Please pitch in to preserve our back yard |

Please pitch in to preserve our back yard

Just about everyone who lives in the Aspen area has made the trek through the majestic Elk Mountains to Crested Butte, and everyone who has taken that journey probably agrees that it passes through some of the most beautiful country to be found anywhere.

But not many people know that the amazing mountains and valleys they are hiking through are under constant threat from development, and they are likely unaware of the heroic effort to make sure that the scenic High Elk Corridor is forever protected from development.

While the majority of the land is protected as wilderness, there are some 1,000 mining claims and homesites totaling 6,000 acres in the corridor that potentially could be developed. Most are in the Schofield Park area and haven’t been developed simply because they are so remote. That could change at any time.

As detailed in Paul Andersen’s article in this edition of the Aspen Times Weekly, a few forward-thinking souls recognized back in 1996 that the untouched beauty could be pockmarked with development someday, and that efforts needed to get under way quickly to buy and preserve as many of those privately owned sites as possible.

Chief among them was an unlikely partner – Crested Butte Mountain Resort, which obviously could have seen financial gain by encouraging development in some of those areas. The resort actually helped jump-start the effort to preserve the corridor by joining with the Crested Butte Land Trust and Rocky Mountain Biological Laboratory in Gothic to buy the historic Schofield townsite in 1997 for $490,000.

Since then, the preservation drive has grown like wildfire. Soon after the Wilderness Land Trust in Aspen got involved and helped save the historic West Maroon trailhead, other groups got on board, including the Aspen Valley Land Trust, High Country Citizen’s Alliance, International Mountain Biking Association, Gunnison County, Pitkin County and Crested Butte. The group is now known as the Friends of High Elk.

The effort, however, got its biggest boost last year when the nationwide Trust for Public Land got on board. Well-known for saving thousands of acres of critical backcountry throughout the United States, the TPL has the resources to get this job done. They have already completed detailed mapping of the area and identified 2,000 acres that are the most critical parcels.

In order to save all that land, Friends of High Elk needs about $6.5 million.
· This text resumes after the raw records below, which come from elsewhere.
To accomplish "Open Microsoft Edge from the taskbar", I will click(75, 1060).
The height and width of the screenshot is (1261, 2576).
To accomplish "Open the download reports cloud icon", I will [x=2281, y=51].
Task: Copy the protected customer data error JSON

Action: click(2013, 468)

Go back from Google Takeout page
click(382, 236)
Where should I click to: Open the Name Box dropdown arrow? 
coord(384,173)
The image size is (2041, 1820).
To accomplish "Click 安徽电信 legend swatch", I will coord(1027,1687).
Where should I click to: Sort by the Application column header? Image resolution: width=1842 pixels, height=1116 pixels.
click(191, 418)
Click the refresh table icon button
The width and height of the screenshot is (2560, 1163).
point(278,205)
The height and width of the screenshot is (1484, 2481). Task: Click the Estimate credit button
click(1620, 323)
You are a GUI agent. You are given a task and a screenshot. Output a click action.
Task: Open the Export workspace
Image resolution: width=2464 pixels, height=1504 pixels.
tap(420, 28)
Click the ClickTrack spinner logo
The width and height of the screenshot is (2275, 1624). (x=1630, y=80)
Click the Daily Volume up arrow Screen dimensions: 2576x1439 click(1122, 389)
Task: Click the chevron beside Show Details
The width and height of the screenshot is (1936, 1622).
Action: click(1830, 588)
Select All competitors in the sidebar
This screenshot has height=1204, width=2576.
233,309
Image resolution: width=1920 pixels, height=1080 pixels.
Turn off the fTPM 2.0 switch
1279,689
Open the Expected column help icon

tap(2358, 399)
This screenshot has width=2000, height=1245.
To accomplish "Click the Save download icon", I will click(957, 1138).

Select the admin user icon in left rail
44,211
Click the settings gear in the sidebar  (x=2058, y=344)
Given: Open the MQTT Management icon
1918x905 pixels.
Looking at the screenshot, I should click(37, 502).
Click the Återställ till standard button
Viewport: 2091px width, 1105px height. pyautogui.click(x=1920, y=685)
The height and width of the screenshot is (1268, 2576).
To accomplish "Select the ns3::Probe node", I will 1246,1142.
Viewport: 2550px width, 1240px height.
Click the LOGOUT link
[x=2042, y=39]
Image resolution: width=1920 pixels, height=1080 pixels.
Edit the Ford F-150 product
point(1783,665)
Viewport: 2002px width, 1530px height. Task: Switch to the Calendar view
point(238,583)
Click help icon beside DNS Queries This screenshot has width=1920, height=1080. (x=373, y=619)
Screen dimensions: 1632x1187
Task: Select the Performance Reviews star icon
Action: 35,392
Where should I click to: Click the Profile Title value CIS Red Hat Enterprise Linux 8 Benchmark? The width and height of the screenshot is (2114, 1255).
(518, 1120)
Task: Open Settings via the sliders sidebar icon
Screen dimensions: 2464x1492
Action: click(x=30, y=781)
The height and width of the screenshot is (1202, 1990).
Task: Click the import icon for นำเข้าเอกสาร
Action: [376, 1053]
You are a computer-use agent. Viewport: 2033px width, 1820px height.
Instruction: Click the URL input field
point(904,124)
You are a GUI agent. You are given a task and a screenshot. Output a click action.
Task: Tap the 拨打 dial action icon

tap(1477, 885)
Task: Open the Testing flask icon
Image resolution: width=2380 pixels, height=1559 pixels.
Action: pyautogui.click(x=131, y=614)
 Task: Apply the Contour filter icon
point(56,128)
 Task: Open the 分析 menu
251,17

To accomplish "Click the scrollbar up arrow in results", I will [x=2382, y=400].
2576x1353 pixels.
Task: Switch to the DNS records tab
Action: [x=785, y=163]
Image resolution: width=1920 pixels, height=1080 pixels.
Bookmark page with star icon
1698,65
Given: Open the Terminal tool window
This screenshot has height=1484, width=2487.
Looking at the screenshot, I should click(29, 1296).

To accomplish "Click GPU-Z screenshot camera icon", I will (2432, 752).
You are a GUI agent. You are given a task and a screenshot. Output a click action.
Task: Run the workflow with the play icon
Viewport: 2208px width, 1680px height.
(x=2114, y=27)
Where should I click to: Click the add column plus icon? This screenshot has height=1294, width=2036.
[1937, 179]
The group plans to raise $3 million through grants and public sources, but the other $3.5 million needs to come from private donors.

So we are encouraging everyone – businesses, preservation groups, governments and individuals – to do what they can to help this effort. Whether you can afford $20 or $20,000, this is our back yard, and we have a vested interest in doing all we can to save it. No one wants to see dream cabins and speculative homes dotting what is undoubtedly one of the most beautiful places on Earth.